Problem description »
Please rewrite the items starting at the line that contains "Where should I click to: Click the YITH" and ending at the line that contains "Click the Safe", with "Rope Bridges" changed to "Suspension Bridges" and everything else kept the same.

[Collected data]
* start *
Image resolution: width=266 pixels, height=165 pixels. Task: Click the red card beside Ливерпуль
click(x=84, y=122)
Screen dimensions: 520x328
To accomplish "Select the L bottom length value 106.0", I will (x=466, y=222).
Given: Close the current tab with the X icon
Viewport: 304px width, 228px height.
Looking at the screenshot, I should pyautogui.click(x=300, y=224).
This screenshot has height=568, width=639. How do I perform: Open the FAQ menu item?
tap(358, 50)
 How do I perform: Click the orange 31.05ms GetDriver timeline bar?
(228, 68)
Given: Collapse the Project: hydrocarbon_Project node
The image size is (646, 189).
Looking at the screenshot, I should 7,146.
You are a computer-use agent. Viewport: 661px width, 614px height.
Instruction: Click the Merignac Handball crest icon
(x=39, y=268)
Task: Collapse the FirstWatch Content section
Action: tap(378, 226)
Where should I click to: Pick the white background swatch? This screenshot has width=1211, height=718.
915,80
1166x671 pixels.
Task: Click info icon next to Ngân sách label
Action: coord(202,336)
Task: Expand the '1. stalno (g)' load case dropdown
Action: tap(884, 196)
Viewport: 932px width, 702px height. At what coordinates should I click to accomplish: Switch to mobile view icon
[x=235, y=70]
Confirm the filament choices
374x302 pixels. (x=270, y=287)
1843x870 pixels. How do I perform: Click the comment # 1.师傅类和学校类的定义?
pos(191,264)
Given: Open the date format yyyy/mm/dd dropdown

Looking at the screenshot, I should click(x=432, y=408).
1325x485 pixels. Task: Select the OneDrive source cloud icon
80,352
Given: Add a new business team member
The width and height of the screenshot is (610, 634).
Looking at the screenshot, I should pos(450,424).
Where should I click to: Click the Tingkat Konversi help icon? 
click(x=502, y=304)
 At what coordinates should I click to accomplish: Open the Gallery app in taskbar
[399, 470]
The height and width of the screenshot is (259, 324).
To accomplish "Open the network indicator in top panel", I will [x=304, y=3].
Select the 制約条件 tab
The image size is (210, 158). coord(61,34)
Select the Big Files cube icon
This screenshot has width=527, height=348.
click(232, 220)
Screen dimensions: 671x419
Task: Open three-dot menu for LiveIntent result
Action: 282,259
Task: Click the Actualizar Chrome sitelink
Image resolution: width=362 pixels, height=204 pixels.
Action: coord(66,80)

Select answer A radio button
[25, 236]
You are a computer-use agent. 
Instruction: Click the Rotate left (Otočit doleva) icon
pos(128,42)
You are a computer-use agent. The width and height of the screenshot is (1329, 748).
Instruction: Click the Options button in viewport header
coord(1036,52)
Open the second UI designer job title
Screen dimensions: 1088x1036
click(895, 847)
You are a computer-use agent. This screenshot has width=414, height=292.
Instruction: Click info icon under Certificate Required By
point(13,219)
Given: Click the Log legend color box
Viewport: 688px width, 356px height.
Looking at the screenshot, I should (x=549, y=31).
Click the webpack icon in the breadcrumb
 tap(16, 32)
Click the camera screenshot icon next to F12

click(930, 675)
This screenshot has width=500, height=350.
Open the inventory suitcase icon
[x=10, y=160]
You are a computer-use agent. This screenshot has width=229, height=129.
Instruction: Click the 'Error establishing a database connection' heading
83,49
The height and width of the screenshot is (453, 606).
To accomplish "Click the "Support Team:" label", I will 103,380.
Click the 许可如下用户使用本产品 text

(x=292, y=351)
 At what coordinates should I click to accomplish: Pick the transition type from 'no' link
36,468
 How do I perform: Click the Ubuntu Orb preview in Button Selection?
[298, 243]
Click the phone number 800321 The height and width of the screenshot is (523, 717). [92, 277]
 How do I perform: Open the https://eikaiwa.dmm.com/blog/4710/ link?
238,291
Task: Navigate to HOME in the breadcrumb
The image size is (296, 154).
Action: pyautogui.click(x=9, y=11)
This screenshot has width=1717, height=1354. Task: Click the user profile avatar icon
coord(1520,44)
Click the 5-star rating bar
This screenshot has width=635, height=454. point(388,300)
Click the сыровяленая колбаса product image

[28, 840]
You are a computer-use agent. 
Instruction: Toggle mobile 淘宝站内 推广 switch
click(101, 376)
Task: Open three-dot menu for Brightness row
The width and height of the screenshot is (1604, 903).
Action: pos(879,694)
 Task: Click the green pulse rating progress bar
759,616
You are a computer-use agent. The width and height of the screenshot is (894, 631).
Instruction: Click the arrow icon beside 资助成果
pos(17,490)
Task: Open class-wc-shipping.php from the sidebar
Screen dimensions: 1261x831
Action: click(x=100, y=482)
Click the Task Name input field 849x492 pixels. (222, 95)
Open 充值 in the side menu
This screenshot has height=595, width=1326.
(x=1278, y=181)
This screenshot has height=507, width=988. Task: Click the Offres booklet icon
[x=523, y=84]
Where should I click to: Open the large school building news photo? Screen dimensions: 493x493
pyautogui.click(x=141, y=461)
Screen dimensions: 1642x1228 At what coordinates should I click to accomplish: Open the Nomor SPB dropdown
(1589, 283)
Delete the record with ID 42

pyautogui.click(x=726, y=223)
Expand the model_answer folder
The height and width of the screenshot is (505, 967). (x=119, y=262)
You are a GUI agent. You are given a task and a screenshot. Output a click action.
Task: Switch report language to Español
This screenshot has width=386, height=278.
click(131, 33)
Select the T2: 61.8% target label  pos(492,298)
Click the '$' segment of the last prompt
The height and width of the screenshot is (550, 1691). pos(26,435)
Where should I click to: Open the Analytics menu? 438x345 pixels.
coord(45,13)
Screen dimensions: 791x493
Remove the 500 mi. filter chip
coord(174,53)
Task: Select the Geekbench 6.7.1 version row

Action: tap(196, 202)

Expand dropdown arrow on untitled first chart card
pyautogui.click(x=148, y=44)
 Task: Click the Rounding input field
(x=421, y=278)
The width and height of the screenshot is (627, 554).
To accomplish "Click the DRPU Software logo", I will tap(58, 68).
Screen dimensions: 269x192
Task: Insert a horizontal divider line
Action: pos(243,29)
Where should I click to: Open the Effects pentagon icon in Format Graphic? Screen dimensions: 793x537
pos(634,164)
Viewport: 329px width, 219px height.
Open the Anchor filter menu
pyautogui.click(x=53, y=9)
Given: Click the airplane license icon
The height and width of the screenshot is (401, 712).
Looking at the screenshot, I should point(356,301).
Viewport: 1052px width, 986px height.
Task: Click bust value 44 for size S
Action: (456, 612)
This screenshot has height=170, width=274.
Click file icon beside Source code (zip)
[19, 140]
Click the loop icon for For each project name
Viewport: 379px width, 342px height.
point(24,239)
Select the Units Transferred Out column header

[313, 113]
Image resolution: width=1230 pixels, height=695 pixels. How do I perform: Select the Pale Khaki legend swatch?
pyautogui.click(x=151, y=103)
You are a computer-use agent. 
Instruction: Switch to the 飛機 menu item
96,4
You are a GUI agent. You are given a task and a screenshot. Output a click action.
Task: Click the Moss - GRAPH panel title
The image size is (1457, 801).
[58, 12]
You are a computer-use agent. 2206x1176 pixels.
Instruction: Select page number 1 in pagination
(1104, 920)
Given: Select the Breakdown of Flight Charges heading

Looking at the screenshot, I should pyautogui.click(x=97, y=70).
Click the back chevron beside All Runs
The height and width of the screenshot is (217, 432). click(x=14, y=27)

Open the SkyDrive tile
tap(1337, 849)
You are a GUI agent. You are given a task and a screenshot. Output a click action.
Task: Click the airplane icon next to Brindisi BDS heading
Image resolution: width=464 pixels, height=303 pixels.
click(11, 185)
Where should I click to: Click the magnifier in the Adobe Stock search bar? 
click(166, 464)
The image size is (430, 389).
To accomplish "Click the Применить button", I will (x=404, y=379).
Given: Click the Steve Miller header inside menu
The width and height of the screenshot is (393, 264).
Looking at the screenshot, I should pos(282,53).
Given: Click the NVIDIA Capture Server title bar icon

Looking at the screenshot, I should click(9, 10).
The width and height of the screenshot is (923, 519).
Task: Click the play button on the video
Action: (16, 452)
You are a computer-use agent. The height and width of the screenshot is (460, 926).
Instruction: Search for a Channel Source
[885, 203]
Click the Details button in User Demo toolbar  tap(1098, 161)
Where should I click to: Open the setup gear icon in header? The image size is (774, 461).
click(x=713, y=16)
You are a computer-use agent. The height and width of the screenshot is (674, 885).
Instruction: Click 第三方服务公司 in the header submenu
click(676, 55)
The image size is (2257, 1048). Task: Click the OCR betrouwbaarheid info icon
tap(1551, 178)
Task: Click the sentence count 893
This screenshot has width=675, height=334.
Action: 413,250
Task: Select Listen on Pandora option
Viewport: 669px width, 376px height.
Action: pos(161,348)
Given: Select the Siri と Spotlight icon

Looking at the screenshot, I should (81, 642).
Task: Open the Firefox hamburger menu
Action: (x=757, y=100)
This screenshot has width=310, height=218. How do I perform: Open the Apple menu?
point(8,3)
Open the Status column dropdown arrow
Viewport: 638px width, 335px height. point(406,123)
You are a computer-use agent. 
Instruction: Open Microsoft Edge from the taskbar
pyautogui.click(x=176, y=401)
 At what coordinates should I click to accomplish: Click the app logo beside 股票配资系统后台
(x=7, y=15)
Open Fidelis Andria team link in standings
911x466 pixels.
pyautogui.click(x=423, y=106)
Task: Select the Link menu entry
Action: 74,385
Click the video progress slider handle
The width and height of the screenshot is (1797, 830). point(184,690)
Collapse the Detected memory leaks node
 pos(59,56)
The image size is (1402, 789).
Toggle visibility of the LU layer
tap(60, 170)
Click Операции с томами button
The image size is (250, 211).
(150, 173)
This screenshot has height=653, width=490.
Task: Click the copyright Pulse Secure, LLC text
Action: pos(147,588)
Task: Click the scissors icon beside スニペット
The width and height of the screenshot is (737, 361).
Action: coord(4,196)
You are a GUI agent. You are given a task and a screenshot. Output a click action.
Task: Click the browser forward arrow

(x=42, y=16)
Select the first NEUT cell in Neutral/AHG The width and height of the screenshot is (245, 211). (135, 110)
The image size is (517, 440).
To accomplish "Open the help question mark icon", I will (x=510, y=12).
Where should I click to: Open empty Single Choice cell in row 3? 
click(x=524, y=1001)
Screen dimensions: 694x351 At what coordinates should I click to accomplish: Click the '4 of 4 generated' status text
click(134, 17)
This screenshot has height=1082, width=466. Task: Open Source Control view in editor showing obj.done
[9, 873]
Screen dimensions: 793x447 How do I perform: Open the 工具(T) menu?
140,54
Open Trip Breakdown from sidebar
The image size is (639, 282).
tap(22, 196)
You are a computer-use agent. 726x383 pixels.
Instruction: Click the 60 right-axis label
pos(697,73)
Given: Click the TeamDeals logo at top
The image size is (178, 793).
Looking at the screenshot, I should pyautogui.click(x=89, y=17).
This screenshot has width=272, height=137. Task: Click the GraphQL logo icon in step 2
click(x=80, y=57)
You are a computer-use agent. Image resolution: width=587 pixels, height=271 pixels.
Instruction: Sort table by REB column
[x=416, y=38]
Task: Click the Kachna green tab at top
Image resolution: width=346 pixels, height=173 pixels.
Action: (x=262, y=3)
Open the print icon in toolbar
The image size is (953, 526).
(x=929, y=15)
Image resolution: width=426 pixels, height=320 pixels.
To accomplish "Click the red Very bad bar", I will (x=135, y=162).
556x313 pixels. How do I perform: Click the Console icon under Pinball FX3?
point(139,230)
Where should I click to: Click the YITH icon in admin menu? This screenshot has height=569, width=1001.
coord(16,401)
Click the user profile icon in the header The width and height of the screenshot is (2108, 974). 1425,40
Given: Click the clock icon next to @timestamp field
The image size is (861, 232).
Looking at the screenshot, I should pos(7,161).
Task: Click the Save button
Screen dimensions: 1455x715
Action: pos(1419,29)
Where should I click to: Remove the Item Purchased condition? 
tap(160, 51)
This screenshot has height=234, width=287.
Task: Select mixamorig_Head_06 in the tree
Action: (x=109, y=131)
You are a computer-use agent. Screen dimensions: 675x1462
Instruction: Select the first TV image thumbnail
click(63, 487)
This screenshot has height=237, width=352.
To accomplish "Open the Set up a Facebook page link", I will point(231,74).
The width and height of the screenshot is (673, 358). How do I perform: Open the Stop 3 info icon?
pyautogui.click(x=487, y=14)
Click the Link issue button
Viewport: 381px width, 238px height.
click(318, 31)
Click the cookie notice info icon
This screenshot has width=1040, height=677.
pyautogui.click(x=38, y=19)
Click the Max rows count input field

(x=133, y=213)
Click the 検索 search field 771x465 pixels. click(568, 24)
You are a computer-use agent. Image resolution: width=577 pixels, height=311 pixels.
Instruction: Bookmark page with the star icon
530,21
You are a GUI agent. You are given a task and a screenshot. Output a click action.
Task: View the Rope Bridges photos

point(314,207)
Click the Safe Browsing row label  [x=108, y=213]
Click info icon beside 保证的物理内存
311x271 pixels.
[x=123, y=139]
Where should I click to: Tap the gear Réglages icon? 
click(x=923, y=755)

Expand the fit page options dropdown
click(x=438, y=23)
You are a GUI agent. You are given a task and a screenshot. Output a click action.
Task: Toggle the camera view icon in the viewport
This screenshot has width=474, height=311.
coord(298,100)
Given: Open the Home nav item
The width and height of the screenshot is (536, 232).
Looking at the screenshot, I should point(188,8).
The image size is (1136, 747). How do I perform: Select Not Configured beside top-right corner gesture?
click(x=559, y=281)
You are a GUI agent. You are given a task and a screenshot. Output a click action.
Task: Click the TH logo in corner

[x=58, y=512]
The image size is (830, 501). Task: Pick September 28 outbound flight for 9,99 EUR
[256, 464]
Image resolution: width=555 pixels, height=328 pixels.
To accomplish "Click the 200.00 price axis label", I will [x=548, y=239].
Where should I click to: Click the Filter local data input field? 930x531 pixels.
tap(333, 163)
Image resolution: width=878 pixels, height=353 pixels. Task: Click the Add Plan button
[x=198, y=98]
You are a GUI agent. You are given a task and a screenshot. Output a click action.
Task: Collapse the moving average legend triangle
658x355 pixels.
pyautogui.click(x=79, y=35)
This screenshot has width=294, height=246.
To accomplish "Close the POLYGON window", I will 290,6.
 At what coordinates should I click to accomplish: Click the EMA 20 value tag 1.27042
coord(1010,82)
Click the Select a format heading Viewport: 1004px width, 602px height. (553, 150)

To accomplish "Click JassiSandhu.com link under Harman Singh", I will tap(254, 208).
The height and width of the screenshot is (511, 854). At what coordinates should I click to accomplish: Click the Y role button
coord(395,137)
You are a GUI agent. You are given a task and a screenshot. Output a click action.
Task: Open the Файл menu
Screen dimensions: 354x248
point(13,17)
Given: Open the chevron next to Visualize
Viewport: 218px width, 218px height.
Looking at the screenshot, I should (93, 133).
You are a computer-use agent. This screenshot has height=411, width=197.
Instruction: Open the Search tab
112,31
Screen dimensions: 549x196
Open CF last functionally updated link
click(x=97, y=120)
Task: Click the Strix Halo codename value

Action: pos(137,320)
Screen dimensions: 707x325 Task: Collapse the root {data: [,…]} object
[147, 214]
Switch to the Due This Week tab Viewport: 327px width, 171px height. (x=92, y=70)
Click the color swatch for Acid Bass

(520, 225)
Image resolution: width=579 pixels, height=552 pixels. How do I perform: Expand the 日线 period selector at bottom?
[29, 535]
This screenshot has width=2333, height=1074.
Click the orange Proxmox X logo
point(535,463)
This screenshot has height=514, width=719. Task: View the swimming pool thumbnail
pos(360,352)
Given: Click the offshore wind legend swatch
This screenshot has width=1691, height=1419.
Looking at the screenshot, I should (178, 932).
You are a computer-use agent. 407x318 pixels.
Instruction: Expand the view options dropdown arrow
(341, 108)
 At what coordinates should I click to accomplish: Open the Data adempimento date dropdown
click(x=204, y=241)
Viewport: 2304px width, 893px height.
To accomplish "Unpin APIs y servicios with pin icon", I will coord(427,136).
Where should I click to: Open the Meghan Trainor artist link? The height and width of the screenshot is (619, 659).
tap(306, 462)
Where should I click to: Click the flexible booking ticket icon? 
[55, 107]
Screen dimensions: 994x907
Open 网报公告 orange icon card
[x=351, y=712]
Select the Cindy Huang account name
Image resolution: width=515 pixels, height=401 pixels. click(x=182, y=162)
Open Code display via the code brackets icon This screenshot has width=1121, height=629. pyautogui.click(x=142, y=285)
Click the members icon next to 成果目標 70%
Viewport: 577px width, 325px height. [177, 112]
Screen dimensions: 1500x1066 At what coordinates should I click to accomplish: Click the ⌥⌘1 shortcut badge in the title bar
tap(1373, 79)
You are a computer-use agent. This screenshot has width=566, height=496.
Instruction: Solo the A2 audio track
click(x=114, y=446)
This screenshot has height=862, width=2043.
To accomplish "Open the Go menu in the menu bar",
* end *
The result »
Where should I click to: Click the YITH icon in admin menu? This screenshot has height=569, width=1001.
coord(16,401)
Click the user profile icon in the header The width and height of the screenshot is (2108, 974). 1425,40
Given: Click the clock icon next to @timestamp field
The image size is (861, 232).
Looking at the screenshot, I should pos(7,161).
Task: Click the Save button
Screen dimensions: 1455x715
Action: pos(1419,29)
Where should I click to: Remove the Item Purchased condition? 
tap(160, 51)
This screenshot has height=234, width=287.
Task: Select mixamorig_Head_06 in the tree
Action: (x=109, y=131)
You are a computer-use agent. Screen dimensions: 675x1462
Instruction: Select the first TV image thumbnail
click(63, 487)
This screenshot has height=237, width=352.
To accomplish "Open the Set up a Facebook page link", I will point(231,74).
The width and height of the screenshot is (673, 358). How do I perform: Open the Stop 3 info icon?
pyautogui.click(x=487, y=14)
Click the Link issue button
Viewport: 381px width, 238px height.
click(318, 31)
Click the cookie notice info icon
This screenshot has width=1040, height=677.
pyautogui.click(x=38, y=19)
Click the Max rows count input field

(x=133, y=213)
Click the 検索 search field 771x465 pixels. click(568, 24)
You are a computer-use agent. Image resolution: width=577 pixels, height=311 pixels.
Instruction: Bookmark page with the star icon
530,21
You are a GUI agent. You are given a task and a screenshot. Output a click action.
Task: View the Suspension Bridges photos

point(314,207)
Click the Safe Browsing row label  [x=108, y=213]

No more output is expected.